• [Extracted text]
Tuesday, August 18, 2009

Happy 21st Birthday


Eventually in life, we all deal with the death of a loved one. Unfortunately, I lost my best friend to cancer when I was 16, she was 17. Today is her birthday and this is the first time since she passed away that I missed her birthday. At the moment, I am in Seattle spending time with my family, mom, sister, and nephews. The sad part is, is that I didn't even realize that today was the 18th. I feel horrible for not even realizing it was her birthday until Mari (her sister & my bff) sent me a text saying she missed her. To those of you who don't know, I consider Mari & Alicia as family... well their whole family is like my second family, I grew up with them. I'm at the point where I miss Alicia, but it doesn't upset me so much to talk about her anymore, but when it comes to her birthday and her deathday and my birthday, it's probably the hardest, thats probably when it hits me the most. Why my birthday? It was a joke between me and Alicia that we shared a "half birthday" meaning, I turned however old I am and a half on her birthday and vice-versa. Example, today, I am 20 and a half and come my birthday in Feb. she'd be 21 and a half because she was exactly 6 months older than me.
I guess it's gotten a little easier since me and Richie started dating, I finally had happiness in my life... I had gotten out of a dark relationship and started fresh thinking, FINALLY, she sent someone for me, someone who understands me and treats me right.

Here I am four years later... life is better, but there isn't a day that goes bye that I don't miss her.
She's my best friend, my sister and god, I miss her.

• [Dataset excerpts]
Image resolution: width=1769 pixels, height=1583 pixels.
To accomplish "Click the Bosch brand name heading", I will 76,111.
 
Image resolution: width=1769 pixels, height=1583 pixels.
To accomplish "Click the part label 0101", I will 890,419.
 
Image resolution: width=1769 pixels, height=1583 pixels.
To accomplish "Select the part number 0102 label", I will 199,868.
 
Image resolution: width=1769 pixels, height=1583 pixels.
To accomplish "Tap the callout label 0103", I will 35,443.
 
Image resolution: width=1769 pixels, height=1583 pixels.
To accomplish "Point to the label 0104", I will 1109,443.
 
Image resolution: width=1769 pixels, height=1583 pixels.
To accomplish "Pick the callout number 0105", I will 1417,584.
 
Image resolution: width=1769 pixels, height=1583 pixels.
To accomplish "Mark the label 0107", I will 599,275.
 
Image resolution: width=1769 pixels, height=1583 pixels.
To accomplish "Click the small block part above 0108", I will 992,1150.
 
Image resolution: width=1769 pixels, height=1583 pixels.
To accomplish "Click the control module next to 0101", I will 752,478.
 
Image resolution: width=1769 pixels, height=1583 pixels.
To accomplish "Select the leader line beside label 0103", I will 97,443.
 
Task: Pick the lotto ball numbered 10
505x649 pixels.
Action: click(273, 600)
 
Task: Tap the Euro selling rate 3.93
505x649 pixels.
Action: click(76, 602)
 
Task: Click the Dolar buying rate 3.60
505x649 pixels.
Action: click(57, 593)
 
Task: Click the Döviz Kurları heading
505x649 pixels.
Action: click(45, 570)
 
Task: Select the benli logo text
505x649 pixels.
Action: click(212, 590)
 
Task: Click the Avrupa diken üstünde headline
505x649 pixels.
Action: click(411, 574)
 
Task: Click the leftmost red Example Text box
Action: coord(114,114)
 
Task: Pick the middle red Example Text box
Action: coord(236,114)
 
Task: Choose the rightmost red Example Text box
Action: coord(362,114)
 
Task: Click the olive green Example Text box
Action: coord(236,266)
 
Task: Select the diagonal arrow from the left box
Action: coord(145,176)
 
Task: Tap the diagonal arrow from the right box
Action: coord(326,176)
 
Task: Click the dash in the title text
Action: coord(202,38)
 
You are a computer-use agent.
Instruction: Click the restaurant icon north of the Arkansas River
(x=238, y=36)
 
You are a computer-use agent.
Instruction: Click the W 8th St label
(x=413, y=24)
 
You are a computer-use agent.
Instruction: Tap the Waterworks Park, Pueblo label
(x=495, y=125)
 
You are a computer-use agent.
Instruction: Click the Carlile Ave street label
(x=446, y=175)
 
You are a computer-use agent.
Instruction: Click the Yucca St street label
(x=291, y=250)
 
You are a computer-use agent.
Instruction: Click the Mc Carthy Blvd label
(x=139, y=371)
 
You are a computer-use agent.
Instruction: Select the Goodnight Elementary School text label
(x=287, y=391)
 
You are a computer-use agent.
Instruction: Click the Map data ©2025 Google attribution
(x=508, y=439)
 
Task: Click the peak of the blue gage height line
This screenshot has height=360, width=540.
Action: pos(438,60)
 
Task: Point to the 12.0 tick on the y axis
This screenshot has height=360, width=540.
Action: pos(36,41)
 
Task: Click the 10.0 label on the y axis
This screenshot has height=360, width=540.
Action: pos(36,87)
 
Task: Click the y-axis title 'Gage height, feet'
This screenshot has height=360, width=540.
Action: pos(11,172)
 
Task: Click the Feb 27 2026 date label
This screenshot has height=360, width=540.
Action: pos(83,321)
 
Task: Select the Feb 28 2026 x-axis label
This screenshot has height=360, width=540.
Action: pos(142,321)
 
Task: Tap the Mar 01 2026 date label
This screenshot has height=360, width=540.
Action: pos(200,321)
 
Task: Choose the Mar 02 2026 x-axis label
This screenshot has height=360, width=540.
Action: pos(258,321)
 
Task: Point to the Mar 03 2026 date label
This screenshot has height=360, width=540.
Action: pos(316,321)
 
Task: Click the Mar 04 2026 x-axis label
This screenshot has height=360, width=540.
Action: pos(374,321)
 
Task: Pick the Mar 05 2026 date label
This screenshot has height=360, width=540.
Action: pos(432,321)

• [Activity list]
[1] Answer these about the blog post:
(a) In what city is the writer spending time with family on the birthday?
(b) How much older than the writer was Alicia?
(c) How many years later does the writer say it is in the closing lines?
[2] Return the blog post's words from "I guess it's" up to and including "don't miss her.", copied exactly.

• [Activity answers]
[1]
(a) Seattle
(b) Exactly 6 months
(c) Four years

[2]
I guess it's gotten a little easier since me and Richie started dating, I finally had happiness in my life... I had gotten out of a dark relationship and started fresh thinking, FINALLY, she sent someone for me, someone who understands me and treats me right.

Here I am four years later... life is better, but there isn't a day that goes bye that I don't miss her.